Collected data entries:
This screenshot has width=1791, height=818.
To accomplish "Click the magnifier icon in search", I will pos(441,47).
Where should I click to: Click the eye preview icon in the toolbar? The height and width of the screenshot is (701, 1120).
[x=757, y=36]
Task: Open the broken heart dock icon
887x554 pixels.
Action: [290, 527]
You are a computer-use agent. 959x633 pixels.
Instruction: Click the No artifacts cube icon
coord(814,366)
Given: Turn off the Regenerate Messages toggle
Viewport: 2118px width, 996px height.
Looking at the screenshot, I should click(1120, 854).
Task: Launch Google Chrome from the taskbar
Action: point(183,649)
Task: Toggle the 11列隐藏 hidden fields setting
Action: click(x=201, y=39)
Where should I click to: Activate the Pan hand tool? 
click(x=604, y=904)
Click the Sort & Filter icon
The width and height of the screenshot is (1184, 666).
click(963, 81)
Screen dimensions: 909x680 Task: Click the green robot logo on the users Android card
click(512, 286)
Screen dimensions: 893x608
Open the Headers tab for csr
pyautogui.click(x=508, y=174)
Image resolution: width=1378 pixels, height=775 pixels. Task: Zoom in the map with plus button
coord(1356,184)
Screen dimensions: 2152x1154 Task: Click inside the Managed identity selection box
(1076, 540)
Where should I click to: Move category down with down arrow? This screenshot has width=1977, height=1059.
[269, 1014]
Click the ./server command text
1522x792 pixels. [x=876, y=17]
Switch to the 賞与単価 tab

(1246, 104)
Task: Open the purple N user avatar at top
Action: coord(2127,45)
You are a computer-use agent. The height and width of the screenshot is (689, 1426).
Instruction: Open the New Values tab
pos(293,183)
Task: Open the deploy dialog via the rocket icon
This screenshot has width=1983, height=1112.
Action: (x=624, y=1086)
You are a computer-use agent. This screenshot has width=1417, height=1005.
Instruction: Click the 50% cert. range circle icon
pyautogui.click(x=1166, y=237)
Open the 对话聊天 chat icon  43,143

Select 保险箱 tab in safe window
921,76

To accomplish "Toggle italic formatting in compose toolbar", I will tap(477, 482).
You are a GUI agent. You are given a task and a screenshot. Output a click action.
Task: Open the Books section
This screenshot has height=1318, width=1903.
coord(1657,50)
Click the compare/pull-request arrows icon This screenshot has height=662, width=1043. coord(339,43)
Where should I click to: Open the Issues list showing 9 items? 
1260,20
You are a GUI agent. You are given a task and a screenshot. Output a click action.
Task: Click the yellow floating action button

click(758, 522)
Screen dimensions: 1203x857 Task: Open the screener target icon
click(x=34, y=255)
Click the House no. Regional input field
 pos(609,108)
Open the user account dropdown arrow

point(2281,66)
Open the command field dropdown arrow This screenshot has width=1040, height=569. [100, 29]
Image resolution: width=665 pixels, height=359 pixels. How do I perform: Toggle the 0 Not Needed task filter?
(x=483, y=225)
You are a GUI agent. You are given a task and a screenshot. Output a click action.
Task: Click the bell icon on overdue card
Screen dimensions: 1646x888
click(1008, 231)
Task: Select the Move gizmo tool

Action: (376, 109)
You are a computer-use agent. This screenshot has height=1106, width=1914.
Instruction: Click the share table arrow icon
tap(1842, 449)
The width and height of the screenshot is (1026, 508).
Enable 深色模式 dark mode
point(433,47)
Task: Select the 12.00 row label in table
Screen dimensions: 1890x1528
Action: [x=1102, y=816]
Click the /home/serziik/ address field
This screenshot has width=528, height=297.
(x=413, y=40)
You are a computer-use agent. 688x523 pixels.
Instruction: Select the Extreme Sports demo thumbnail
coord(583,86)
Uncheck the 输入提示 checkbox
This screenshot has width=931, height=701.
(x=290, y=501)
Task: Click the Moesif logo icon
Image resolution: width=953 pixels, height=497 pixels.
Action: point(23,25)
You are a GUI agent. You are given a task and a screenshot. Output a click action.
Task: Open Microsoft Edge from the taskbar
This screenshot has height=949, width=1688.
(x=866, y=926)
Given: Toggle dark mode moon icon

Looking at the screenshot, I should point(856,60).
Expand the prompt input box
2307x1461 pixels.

PROBLEM DETAILS — The full set of records is to be written out once more, word for word.

EXERCISE ANSWER —
This screenshot has width=1791, height=818.
To accomplish "Click the magnifier icon in search", I will pos(441,47).
Where should I click to: Click the eye preview icon in the toolbar? The height and width of the screenshot is (701, 1120).
[x=757, y=36]
Task: Open the broken heart dock icon
887x554 pixels.
Action: [290, 527]
You are a computer-use agent. 959x633 pixels.
Instruction: Click the No artifacts cube icon
coord(814,366)
Given: Turn off the Regenerate Messages toggle
Viewport: 2118px width, 996px height.
Looking at the screenshot, I should click(1120, 854).
Task: Launch Google Chrome from the taskbar
Action: point(183,649)
Task: Toggle the 11列隐藏 hidden fields setting
Action: click(x=201, y=39)
Where should I click to: Activate the Pan hand tool? 
click(x=604, y=904)
Click the Sort & Filter icon
The width and height of the screenshot is (1184, 666).
click(963, 81)
Screen dimensions: 909x680 Task: Click the green robot logo on the users Android card
click(512, 286)
Screen dimensions: 893x608
Open the Headers tab for csr
pyautogui.click(x=508, y=174)
Image resolution: width=1378 pixels, height=775 pixels. Task: Zoom in the map with plus button
coord(1356,184)
Screen dimensions: 2152x1154 Task: Click inside the Managed identity selection box
(1076, 540)
Where should I click to: Move category down with down arrow? This screenshot has width=1977, height=1059.
[269, 1014]
Click the ./server command text
1522x792 pixels. [x=876, y=17]
Switch to the 賞与単価 tab

(1246, 104)
Task: Open the purple N user avatar at top
Action: coord(2127,45)
You are a computer-use agent. The height and width of the screenshot is (689, 1426).
Instruction: Open the New Values tab
pos(293,183)
Task: Open the deploy dialog via the rocket icon
This screenshot has width=1983, height=1112.
Action: (x=624, y=1086)
You are a computer-use agent. This screenshot has width=1417, height=1005.
Instruction: Click the 50% cert. range circle icon
pyautogui.click(x=1166, y=237)
Open the 对话聊天 chat icon  43,143

Select 保险箱 tab in safe window
921,76

To accomplish "Toggle italic formatting in compose toolbar", I will tap(477, 482).
You are a GUI agent. You are given a task and a screenshot. Output a click action.
Task: Open the Books section
This screenshot has height=1318, width=1903.
coord(1657,50)
Click the compare/pull-request arrows icon This screenshot has height=662, width=1043. coord(339,43)
Where should I click to: Open the Issues list showing 9 items? 
1260,20
You are a GUI agent. You are given a task and a screenshot. Output a click action.
Task: Click the yellow floating action button

click(758, 522)
Screen dimensions: 1203x857 Task: Open the screener target icon
click(x=34, y=255)
Click the House no. Regional input field
 pos(609,108)
Open the user account dropdown arrow

point(2281,66)
Open the command field dropdown arrow This screenshot has width=1040, height=569. [100, 29]
Image resolution: width=665 pixels, height=359 pixels. How do I perform: Toggle the 0 Not Needed task filter?
(x=483, y=225)
You are a GUI agent. You are given a task and a screenshot. Output a click action.
Task: Click the bell icon on overdue card
Screen dimensions: 1646x888
click(1008, 231)
Task: Select the Move gizmo tool

Action: (376, 109)
You are a computer-use agent. This screenshot has height=1106, width=1914.
Instruction: Click the share table arrow icon
tap(1842, 449)
The width and height of the screenshot is (1026, 508).
Enable 深色模式 dark mode
point(433,47)
Task: Select the 12.00 row label in table
Screen dimensions: 1890x1528
Action: [x=1102, y=816]
Click the /home/serziik/ address field
This screenshot has width=528, height=297.
(x=413, y=40)
You are a computer-use agent. 688x523 pixels.
Instruction: Select the Extreme Sports demo thumbnail
coord(583,86)
Uncheck the 输入提示 checkbox
This screenshot has width=931, height=701.
(x=290, y=501)
Task: Click the Moesif logo icon
Image resolution: width=953 pixels, height=497 pixels.
Action: point(23,25)
You are a GUI agent. You are given a task and a screenshot. Output a click action.
Task: Open Microsoft Edge from the taskbar
This screenshot has height=949, width=1688.
(x=866, y=926)
Given: Toggle dark mode moon icon

Looking at the screenshot, I should point(856,60).
Expand the prompt input box
2307x1461 pixels.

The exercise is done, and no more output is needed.